Highlighting declines of cold-demanding plant species in lowlands under climate warming

25 April 2018

Kuhn, Emilien; Gegout, Jean-Claude

High rates of species extinction have been predicted for the next century as a consequence of climate change. Although species range shifts have been widely reported, evidence of changes in species frequency linked to recent climate change is scarce. Moreover, studies have mainly focused on mountainous ecosystems and species. There is thus a clear lack of understanding of the recent changes in species frequencies linked to climate change across their whole range. Using a large forest vegetation-plot database, we investigated changes in cold and warm-demanding forest plant species frequencies between the periods 1914-1987 and 1997-2013 in French lowlands and highlands.
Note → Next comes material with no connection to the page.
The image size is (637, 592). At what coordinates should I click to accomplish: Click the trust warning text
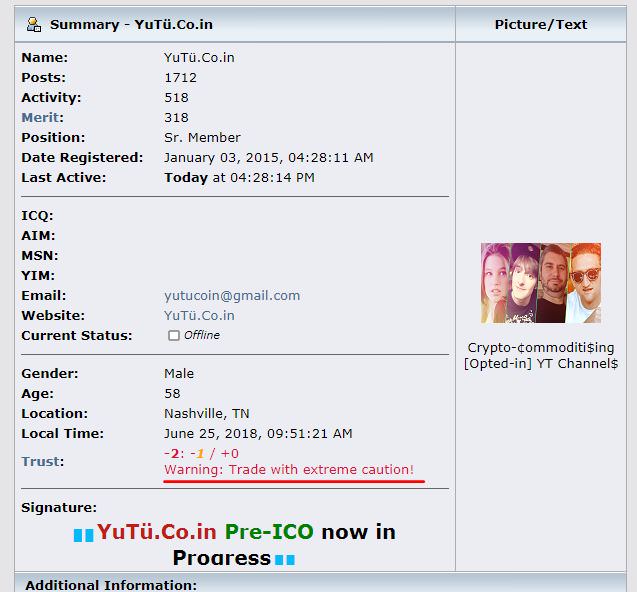(x=289, y=470)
Changes in frequencies were assessed for 185 lowland (warm-demanding), 135 sub-montane (intermediate) and 104 montane (cold-demanding) forest plant species. Observed changes were compared to predicted changes derived from species distribution model predictions. The frequency of montane and sub-montane species strongly declined, whereas the frequency of lowland species remained steady in lowland areas. In highlands, the frequency of lowland, sub-montane and montane species increased, remained steady and decreased, respectively. Predicted and observed trends of changes in the frequency of forest plant species were in agreement. These results clearly show that cold-demanding species are currently declining in lowlands that correspond to their warm range margins, whereas warm-demanding species are expanding in highlands that correspond to their cold range margins. These trends can be seen as early signs of future regional extinction and reshuffling of the spatial presence of species due to climate warming.